# Fairy Town Name Ideas



## Sanrio (Mar 4, 2017)

so this is my 3rd town (i think???)

my sanrio town is half completed and my witch town is like 25% done, so anyone know some fairy town names?


I've come up with Camphor so far, (it reminds me of totoro's Camphor tree) so anyone have ideas?


----------



## Hiraeth (Mar 4, 2017)

Fairydust? Pixiedust? Stardust??

Sorry for them all ending in dust, and I don't think the first two fit in the character limit.


----------



## EmGee (Mar 4, 2017)

The Oz books, from which The Wizard of Oz movie was adapted, were rife with fairy lands. Besides Oz, there was the Land of Ev, Land of Mo, Isle of Pingaree, and this isn't counting all the little whimsically named regions within Oz itself. And the author, L. Frank Baum, wrote other books featuring fairy lands, like Ix, Noland, and Yew. Check out Project Gutenberg, maybe something will inspire you


----------



## onionpudding (Mar 4, 2017)

Pastelia? Galaxy? Lunar?


----------



## Sanrio (Mar 4, 2017)

kawanocy said:


> Pastelia? Galaxy? Lunar?



i really like galaxy!


----------



## Flare (Mar 4, 2017)

Celestia
Everglow
Serenity
Polaris
Entravia
Fantasia
Illusion
Poof
Starlow
Pixilate


----------



## Sanrio (Mar 5, 2017)

Flare21 said:


> Celestia
> Everglow
> Serenity
> Polaris
> ...




These are all so beautiful! And Celestia reminds me of MLP, lol.


----------



## Flare (Mar 5, 2017)

Sanrio said:


> These are all so beautiful! And Celestia reminds me of MLP, lol.
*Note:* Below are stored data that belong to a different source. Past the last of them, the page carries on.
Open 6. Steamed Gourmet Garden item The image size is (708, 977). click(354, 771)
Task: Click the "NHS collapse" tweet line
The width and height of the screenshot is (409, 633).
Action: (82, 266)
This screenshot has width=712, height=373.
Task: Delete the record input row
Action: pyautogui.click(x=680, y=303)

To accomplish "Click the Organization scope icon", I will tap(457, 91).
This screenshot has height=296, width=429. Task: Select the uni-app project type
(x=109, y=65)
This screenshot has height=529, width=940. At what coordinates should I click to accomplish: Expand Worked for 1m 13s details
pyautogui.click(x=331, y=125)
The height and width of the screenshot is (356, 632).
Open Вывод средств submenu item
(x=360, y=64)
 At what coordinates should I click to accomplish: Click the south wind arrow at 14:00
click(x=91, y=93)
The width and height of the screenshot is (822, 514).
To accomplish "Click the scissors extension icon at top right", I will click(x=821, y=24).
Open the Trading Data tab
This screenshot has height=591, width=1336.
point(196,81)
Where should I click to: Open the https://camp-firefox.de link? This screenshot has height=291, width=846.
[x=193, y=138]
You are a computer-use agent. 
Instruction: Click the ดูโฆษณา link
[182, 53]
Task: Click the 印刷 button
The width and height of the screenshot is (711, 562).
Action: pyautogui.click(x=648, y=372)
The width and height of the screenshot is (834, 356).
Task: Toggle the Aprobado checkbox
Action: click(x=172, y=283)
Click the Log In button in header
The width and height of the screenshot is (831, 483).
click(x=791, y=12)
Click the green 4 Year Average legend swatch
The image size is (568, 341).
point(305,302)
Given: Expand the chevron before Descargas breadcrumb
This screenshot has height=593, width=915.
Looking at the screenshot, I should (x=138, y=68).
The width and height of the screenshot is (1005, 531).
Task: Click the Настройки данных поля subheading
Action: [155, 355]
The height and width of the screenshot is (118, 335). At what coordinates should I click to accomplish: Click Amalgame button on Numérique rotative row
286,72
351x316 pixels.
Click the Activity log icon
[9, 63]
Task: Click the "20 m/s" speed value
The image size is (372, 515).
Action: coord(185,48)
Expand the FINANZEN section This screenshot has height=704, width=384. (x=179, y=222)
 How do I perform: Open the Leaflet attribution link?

Really? Thought I made horrible suggestions. XD
Welp, hope you find a new town name!


----------



## Hiraeth (Mar 5, 2017)

Serenity?

How about mayor Totoro of Camphor? Maybe you can incorporate some studio ghibli references in your town.


----------



## Sanrio (Mar 5, 2017)

Hiraeth said:


> Serenity?
> 
> How about mayor Totoro of Camphor? Maybe you can incorporate some studio ghibli references in your town.



i really like the totoro idea!


----------